Ok, I have removed the snapshot and the free expected space is here, thank you!
As a side note: apt-btrfs-snapshot was not installed, but it is
present in Ubuntu repository and I have used it (and I like the idea
of automatic snapshot during upgrade)
This means that the do-release-upgrade does it's own job on BTRFS,
silently which I believe is not good from the usability perspective,
just google it, there is no mention of this behaviour
Il giorno mar 28 ago 2018 alle ore 19:07 Austin S. Hemmelgarn
<ahferro...@gmail.com> ha scritto:
>
> On 2018-08-28 12:05, Noah Massey wrote:
> > On Tue, Aug 28, 2018 at 11:47 AM Austin S. Hemmelgarn
> > <ahferro...@gmail.com> wrote:
> >>
> >> On 2018-08-28 11:27, Noah Massey wrote:
> >>> On Tue, Aug 28, 2018 at 10:59 AM Menion <men...@gmail.com> wrote:
> >>>>
> >>>> [sudo] password for menion:
> >>>> ID gen top level path
> >>>> -- --- --------- ----
> >>>> 257 600627 5 <FS_TREE>/@
> >>>> 258 600626 5 <FS_TREE>/@home
> >>>> 296 599489 5
> >>>> <FS_TREE>/@apt-snapshot-release-upgrade-bionic-2018-08-27_15:29:55
> >>>> 297 599489 5
> >>>> <FS_TREE>/@apt-snapshot-release-upgrade-bionic-2018-08-27_15:30:08
> >>>> 298 599489 5
> >>>> <FS_TREE>/@apt-snapshot-release-upgrade-bionic-2018-08-27_15:33:30
> >>>>
> >>>> So, there are snapshots, right? The time stamp is when I have launched
> >>>> do-release-upgrade, but it didn't ask anything about snapshot, neither
> >>>> I asked for it.
> >>>
> >>> This is an Ubuntu thing
> >>> `apt show apt-btrfs-snapshot`
> >>> which "will create a btrfs snapshot of the root filesystem each time
> >>> that apt installs/removes/upgrades a software package."

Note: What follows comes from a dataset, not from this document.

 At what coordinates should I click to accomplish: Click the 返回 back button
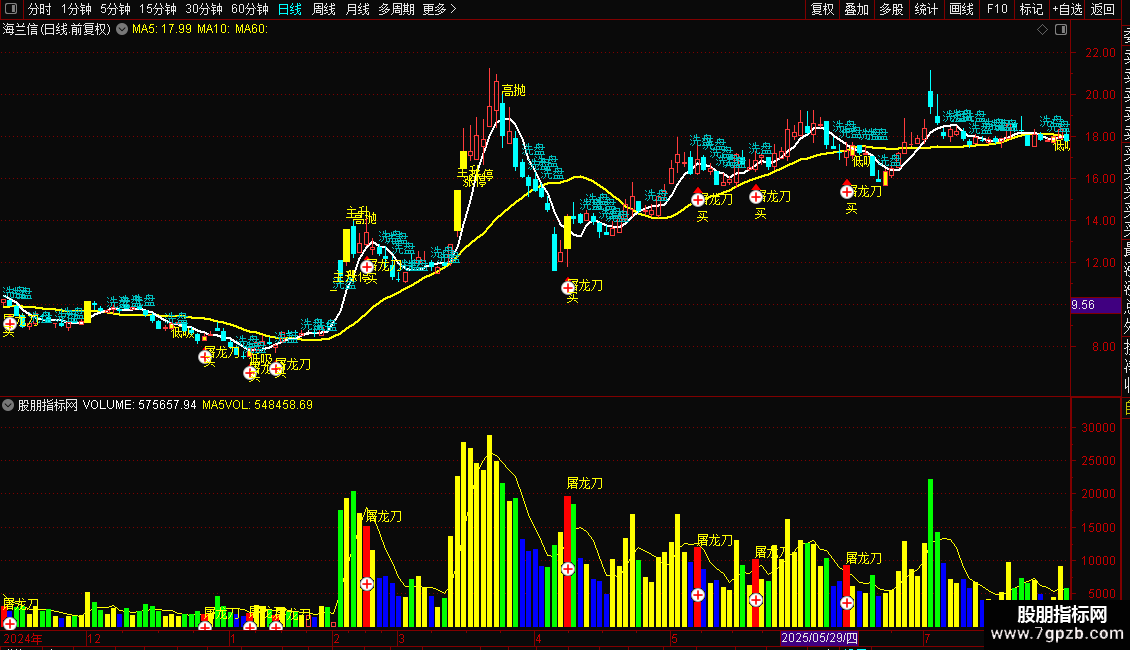tap(1103, 9)

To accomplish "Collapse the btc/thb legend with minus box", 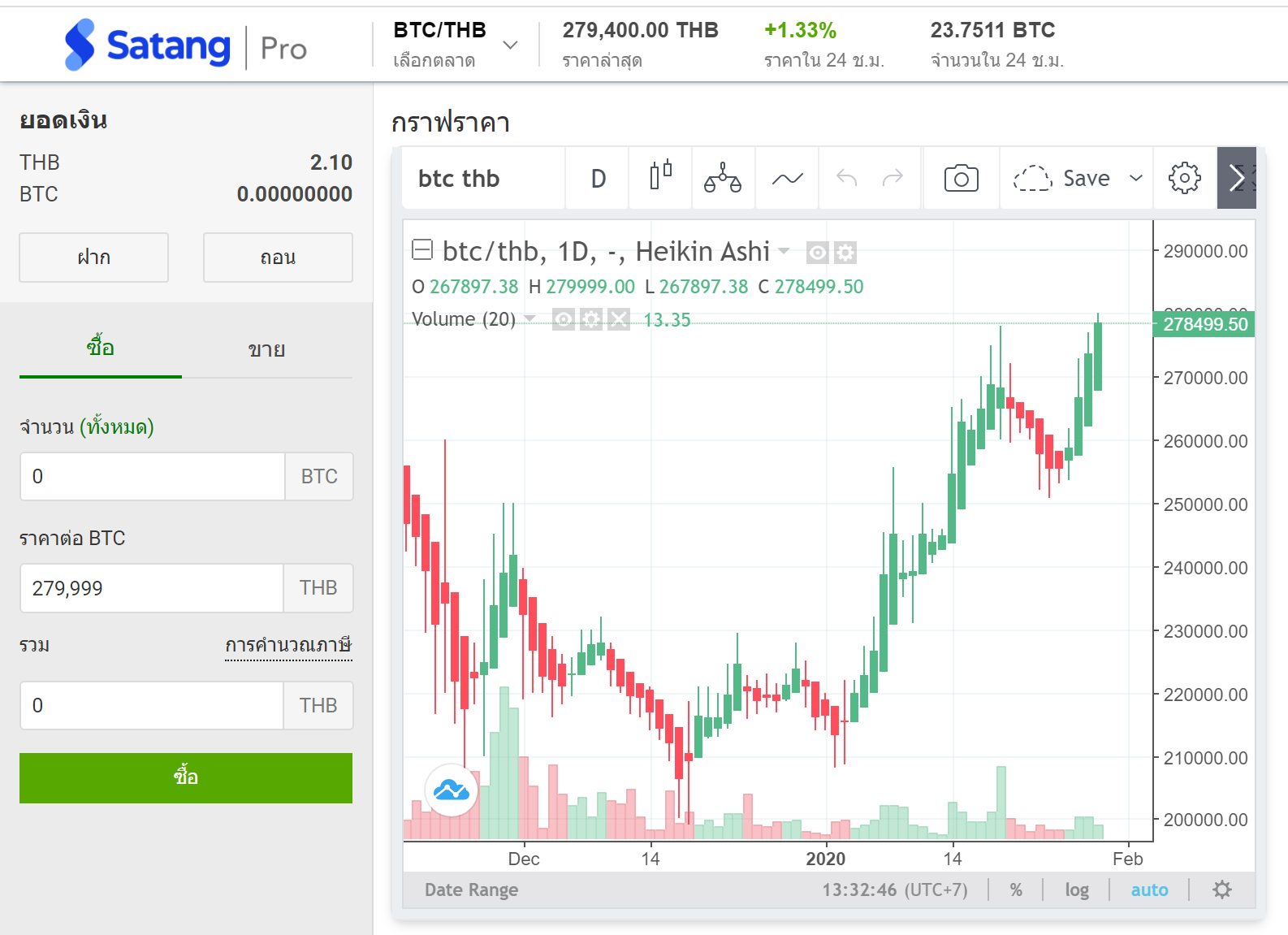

> >> Not Ubuntu, Debian. It's just that Ubuntu installs and configures the
> >> package by default, while Debian does not.
> >
> > Ubuntu also maintains the package, and I did not find it in Debian
> > repositories.
> > I think it's also worth mentioning that these snapshots were created
> > by the do-release-upgrade script using the package directly, not as a
> > result of the apt configuration. Meaning if you do not want a snapshot
> > taken prior to upgrade, you have to remove the apt-btrfs-snapshot
> > package prior to running the upgrade script. You cannot just update
> > /etc/apt/apt.conf.d/80-btrfs-snapshot
> Hmm... I could have sworn that it was in the Debian repositories.
>
> That said, it's kind of stupid that the snapshot is not trivially
> optional for a release upgrade. Yes, that's where it's arguably the
> most important, but it's still kind of stupid to have to remove a
> package to get rid of that behavior and then reinstall it again afterwards.